DLV-Frauen wissen, was sie können
Bei den deutschen Frauen ist die Titelverteidigung das erklärte Ziel, doch - siehe oben - die Wechselqualität entscheidet über Sieg und Niederlage. Läuferisch sind sie top in Schuss, müssen den Speed auf den Stab bringen und dann können sie auch in Roms Abendhimmel die Stars werden. Doch leider will das Großbritannien verhindern, die in den Einzelzeiten noch ein bisschen schneller sind, und auch Italien will zu Hause mit den Landsleuten im Rücken den Nachbrenner zünden. Doch unsere Mädels strotzen vor Selbstbewusstsein und wissen, was sie können. Mit so einer Einstellung muss frau in den Wettkampf gehen.
4x400 m Staffel
Final-Einzug ist für deutsche Männer nur Formsache
Die Männer liefen in Budapest die schnellste Zeit einer deutschen Staffel seit über 20 Jahren und schüren damit Hoffnungen, dass sie an diesem Punkt ansetzen und es wiederholen. Die 3:01,25 Minuten von der Staffel-WM auf den Bahamas machten schon einen kleinen Vorgeschmack, auf das, was in Rom noch kommen könnte. Das Finale muss in diesem Fall Formsache sein.

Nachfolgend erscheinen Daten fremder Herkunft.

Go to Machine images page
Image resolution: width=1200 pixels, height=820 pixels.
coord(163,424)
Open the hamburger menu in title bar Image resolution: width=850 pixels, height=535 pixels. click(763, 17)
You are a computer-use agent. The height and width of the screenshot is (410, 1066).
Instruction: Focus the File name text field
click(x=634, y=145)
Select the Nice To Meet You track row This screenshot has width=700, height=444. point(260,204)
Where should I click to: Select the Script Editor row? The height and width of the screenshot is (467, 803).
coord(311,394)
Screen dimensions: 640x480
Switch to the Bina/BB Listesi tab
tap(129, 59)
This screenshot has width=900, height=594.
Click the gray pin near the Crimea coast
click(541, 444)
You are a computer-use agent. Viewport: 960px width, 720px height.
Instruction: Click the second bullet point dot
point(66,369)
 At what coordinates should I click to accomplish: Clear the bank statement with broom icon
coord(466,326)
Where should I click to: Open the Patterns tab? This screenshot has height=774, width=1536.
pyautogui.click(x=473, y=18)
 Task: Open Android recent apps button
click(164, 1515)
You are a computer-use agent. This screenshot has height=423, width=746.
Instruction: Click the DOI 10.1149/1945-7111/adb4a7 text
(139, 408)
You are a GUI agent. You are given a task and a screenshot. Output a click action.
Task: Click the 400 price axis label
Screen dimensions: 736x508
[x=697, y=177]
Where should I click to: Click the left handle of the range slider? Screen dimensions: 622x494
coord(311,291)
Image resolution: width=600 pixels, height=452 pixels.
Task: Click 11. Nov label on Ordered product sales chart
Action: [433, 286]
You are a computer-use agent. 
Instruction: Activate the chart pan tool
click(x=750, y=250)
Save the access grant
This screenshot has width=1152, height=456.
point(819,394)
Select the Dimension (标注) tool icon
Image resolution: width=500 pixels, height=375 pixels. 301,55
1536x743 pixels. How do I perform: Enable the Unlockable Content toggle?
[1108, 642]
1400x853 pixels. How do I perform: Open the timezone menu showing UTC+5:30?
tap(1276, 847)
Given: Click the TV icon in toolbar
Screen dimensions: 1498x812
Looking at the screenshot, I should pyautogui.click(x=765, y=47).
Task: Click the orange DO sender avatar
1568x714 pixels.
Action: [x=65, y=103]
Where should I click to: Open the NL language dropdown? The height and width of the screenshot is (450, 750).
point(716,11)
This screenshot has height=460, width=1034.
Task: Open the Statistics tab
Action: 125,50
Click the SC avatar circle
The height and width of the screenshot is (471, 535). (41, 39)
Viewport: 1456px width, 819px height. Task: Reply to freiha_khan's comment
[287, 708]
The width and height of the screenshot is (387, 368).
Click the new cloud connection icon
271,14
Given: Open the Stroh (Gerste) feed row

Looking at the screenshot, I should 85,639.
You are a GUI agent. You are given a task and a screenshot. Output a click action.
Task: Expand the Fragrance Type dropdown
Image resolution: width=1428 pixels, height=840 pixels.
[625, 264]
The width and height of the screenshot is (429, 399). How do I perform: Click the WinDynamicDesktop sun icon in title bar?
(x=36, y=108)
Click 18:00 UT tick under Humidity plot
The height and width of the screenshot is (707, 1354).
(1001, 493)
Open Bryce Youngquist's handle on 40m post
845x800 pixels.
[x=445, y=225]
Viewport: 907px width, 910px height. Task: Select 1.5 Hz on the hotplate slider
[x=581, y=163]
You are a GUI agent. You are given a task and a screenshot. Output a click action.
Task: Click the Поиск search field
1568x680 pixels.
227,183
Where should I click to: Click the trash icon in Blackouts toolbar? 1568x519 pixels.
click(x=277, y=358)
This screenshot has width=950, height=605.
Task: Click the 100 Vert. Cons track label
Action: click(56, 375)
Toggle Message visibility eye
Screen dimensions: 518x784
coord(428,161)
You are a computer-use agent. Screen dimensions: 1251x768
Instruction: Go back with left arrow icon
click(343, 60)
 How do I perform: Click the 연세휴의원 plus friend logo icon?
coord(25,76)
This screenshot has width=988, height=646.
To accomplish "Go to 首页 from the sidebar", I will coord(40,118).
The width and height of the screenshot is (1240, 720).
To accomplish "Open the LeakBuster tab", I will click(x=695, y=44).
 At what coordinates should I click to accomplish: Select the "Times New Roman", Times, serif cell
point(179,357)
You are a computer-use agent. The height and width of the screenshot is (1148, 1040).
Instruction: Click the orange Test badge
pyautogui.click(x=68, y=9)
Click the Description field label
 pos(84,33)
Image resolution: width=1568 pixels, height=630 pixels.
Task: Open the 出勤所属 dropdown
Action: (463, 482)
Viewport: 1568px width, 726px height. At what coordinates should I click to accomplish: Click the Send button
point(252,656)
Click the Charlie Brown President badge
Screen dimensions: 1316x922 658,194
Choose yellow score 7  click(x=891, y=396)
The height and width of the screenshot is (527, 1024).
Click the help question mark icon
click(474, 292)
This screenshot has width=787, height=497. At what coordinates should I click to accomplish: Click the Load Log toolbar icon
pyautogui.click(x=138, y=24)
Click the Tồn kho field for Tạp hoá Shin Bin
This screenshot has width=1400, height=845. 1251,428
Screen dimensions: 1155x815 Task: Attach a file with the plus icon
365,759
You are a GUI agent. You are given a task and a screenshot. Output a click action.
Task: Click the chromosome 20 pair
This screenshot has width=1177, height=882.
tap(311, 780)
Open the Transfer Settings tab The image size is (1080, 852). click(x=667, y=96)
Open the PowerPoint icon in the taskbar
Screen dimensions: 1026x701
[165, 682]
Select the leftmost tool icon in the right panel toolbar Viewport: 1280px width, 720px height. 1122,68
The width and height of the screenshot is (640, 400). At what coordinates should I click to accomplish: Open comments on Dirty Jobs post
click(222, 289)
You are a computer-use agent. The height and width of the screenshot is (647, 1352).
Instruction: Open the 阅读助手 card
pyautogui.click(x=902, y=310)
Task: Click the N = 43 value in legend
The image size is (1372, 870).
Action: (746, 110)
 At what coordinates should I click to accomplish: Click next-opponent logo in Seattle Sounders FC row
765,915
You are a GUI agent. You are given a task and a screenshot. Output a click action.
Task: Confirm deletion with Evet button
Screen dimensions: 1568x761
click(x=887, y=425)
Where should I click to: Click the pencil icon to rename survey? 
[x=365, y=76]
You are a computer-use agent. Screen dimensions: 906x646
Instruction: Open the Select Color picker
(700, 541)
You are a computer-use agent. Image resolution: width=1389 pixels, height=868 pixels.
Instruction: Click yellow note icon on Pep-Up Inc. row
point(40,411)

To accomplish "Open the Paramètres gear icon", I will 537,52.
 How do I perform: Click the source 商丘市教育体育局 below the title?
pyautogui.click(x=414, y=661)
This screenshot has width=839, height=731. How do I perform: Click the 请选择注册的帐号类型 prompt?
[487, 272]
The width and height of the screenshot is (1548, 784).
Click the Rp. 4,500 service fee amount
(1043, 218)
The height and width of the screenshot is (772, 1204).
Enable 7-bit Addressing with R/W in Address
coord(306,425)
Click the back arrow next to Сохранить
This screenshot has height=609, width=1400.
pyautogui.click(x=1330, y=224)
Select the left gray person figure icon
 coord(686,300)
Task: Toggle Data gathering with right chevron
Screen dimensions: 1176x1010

Niederländerinnen scheint EM-Gold sicher zu sein
Bei den Frauen wird das Unterfangen Endlaufteilnahme um einiges schwieriger, aber muss auch hier das Ziel sein. Dem Sturmlauf der Niederländerinnen um Bol und Klaver kann keine Nation etwas entgegensetzen.
Erstmals ausgetragen wird die global etablierte Mixed-Staffel, die direkt mit einem Finale, aber leider ohne deutsche Beteiligung stattfindet.